Fluum Data Protection Addendum

Effective Date: April 09, 2026

1. Introduction

This Data Protection Addendum ("DPA") forms part of the Fluum Subscription Agreement (the "Agreement") between ZENPASS Ltd, trading as Fluum, and the Client identified in the Agreement. This DPA sets out the terms on which Fluum processes Personal Data on behalf of the Client in connection with the provision of B2B outbound prospecting and introduction services. This addendum supplements the Fluum Terms of Service and Privacy Policy and is designed to ensure compliance with applicable Data Protection Laws.

2. Definitions

"Fluum" refers to ZENPASS Ltd, a company registered in England and Wales (Company No. 15193625), trading as Fluum.

"Client" refers to the business or individual that has entered into an Agreement with Fluum for the provision of outbound prospecting, lead generation, and B2B introduction services.

"Prospect" refers to any individual whose Personal Data is processed by Fluum on behalf of the Client for the purposes of outbound outreach and business development.

"Prospect Data" refers to Personal Data relating to Prospects, including names, job titles, email addresses, LinkedIn profile URLs, company information, telephone numbers, and other professional contact details.
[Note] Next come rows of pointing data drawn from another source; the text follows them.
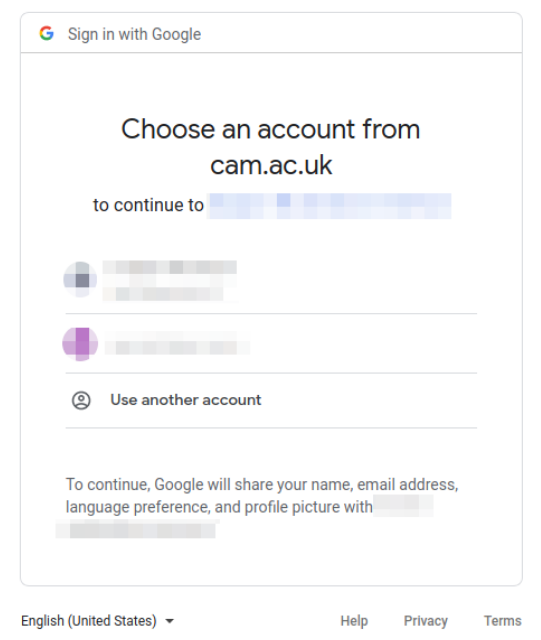Select the purple avatar of second account
Viewport: 541px width, 640px height.
(80, 344)
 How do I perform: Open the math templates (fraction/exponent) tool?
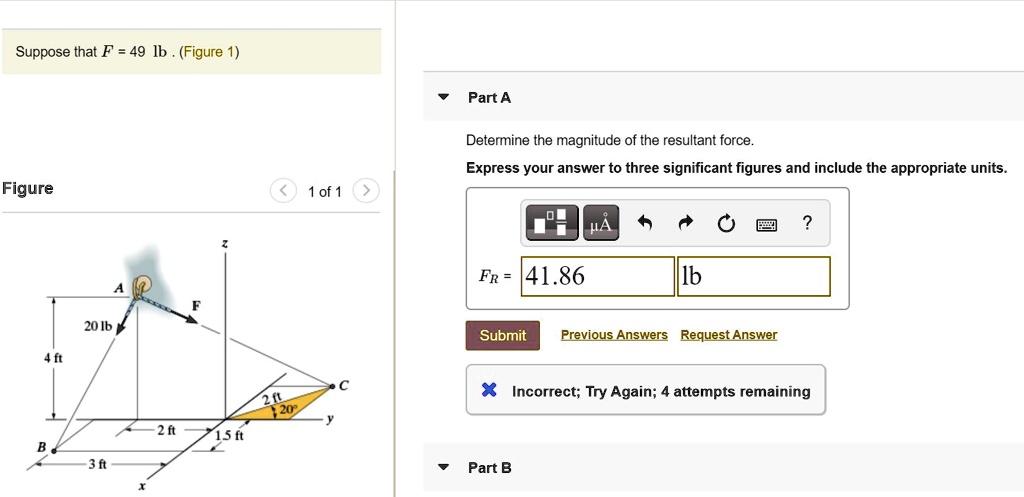pos(555,224)
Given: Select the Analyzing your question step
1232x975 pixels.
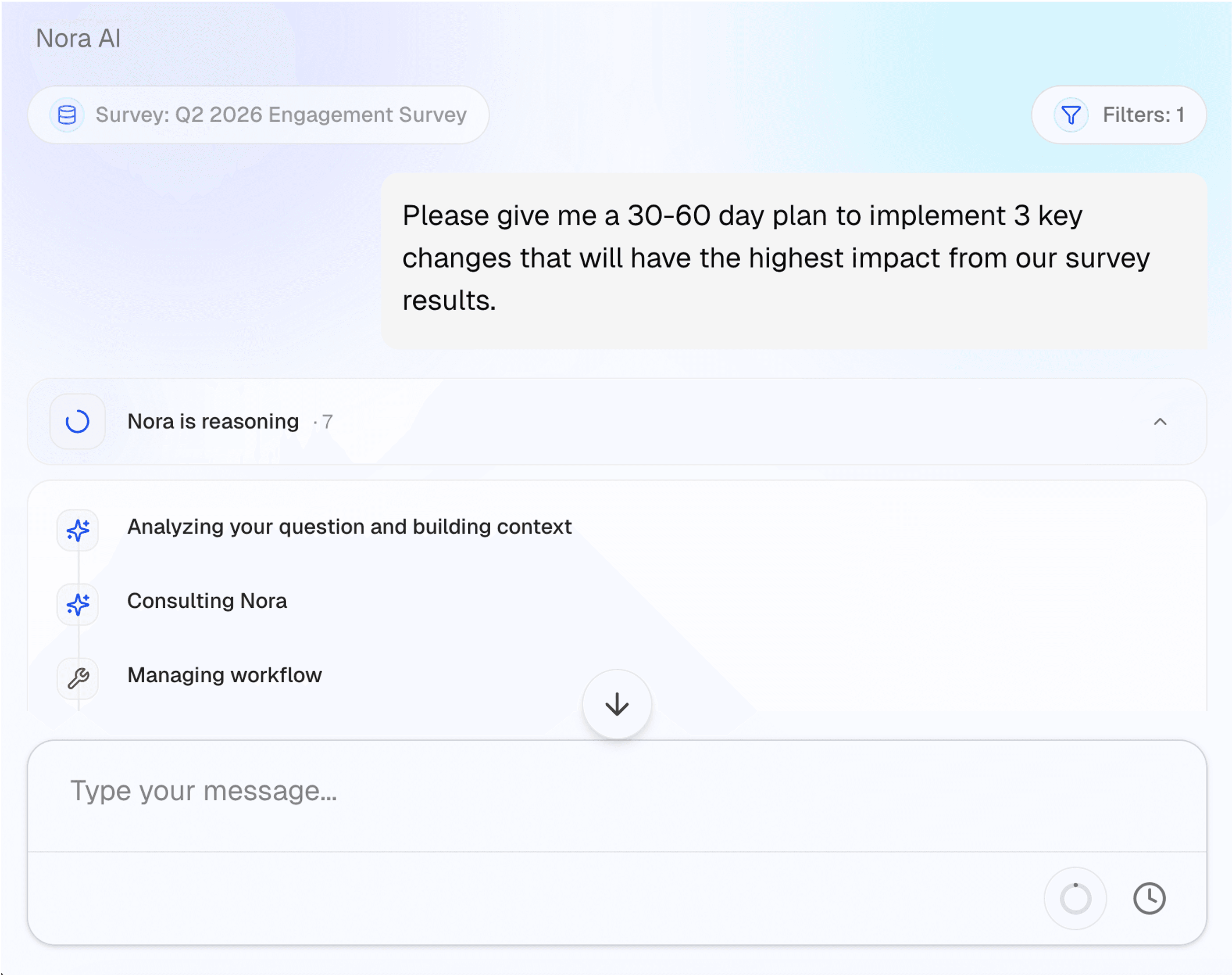Looking at the screenshot, I should [349, 526].
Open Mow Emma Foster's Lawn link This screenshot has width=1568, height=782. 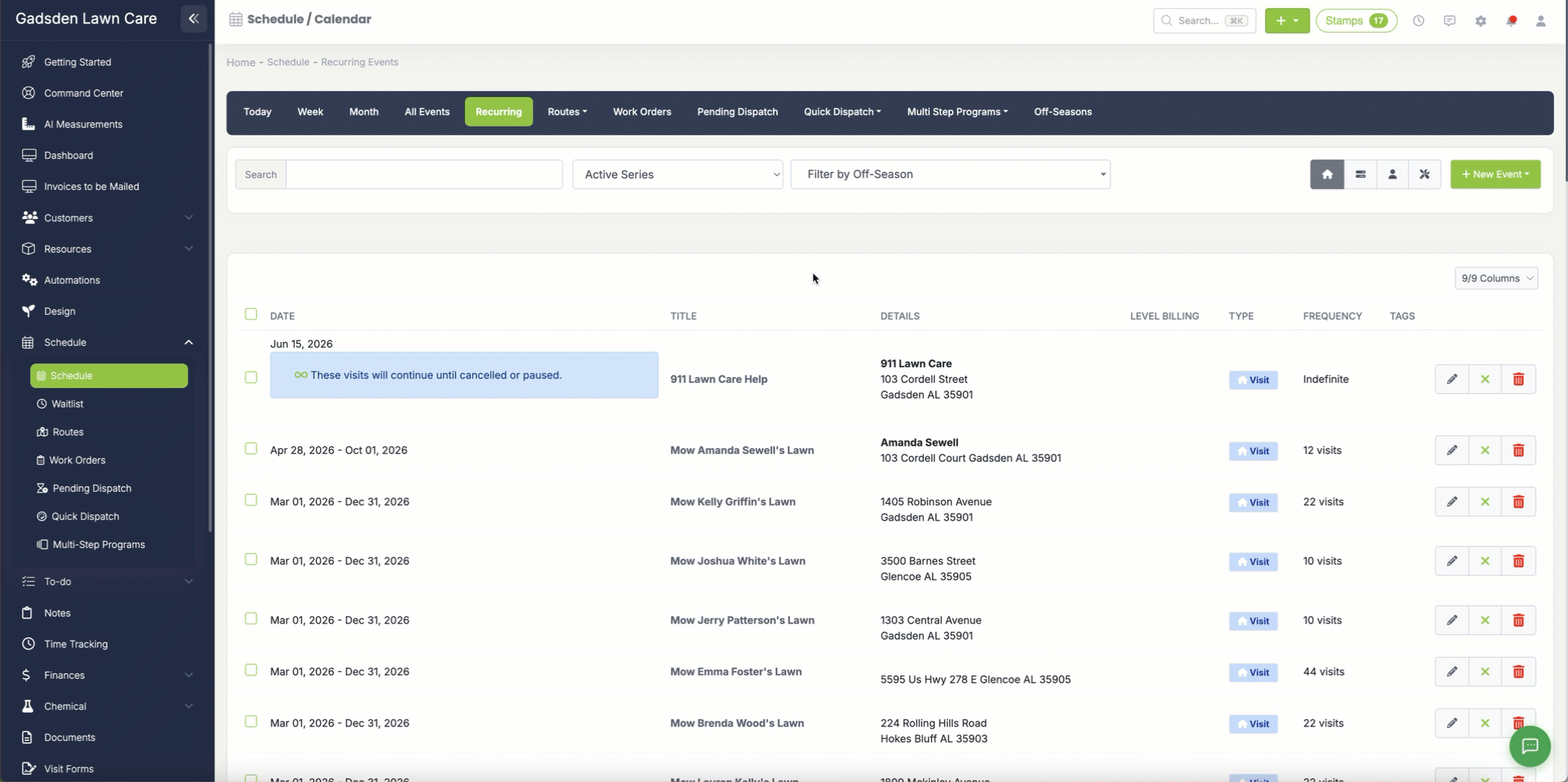736,672
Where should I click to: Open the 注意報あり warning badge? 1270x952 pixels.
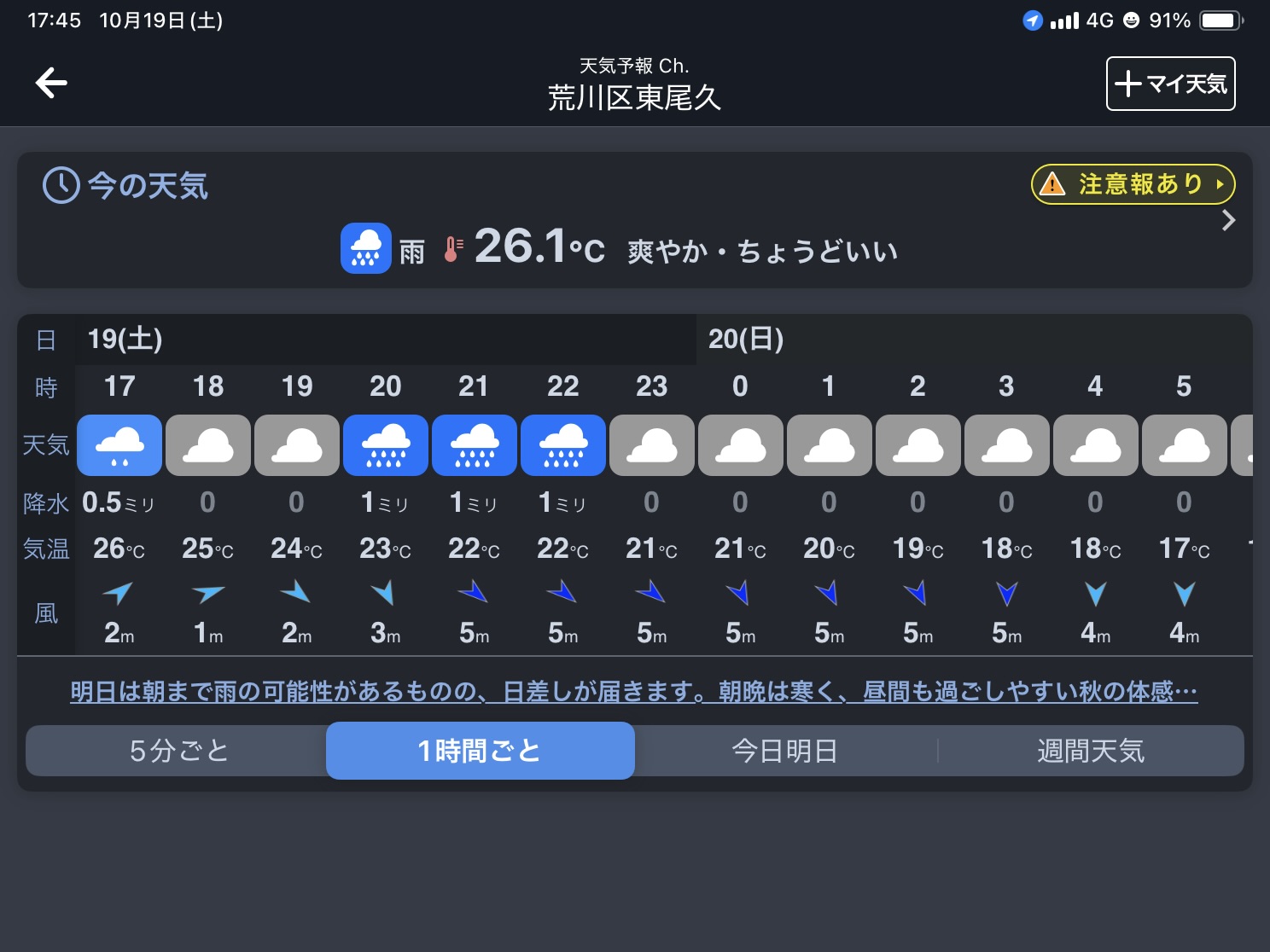pos(1133,184)
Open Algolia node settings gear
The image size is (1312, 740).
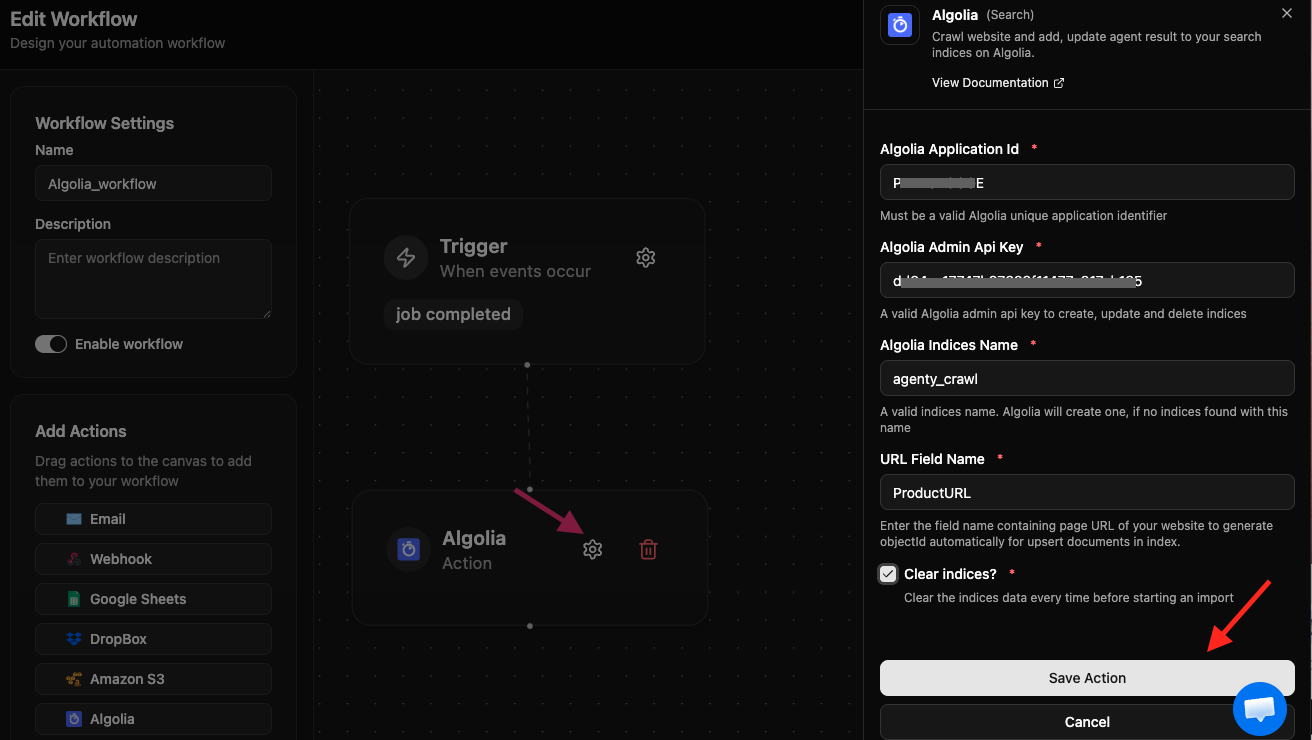[593, 549]
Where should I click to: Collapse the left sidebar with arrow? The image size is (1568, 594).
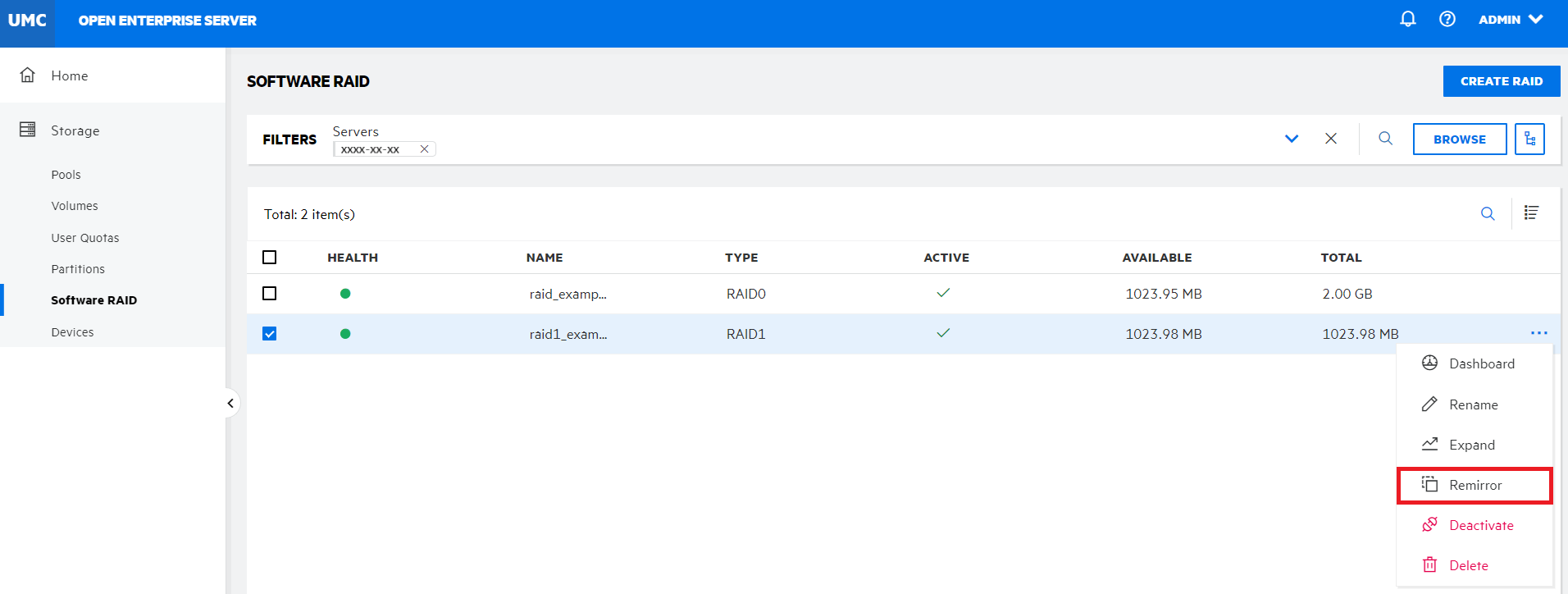pyautogui.click(x=230, y=403)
"Services" refers to all outbound prospecting, ICP research, dataset building, multi-channel outreach (email, LinkedIn, SMS, WhatsApp, Instagram), pipeline management, and reporting activities performed by Fluum on behalf of the Client.

"Sub-processor" refers to any third-party service provider engaged by Fluum to process Prospect Data or Client Data in connection with the Services.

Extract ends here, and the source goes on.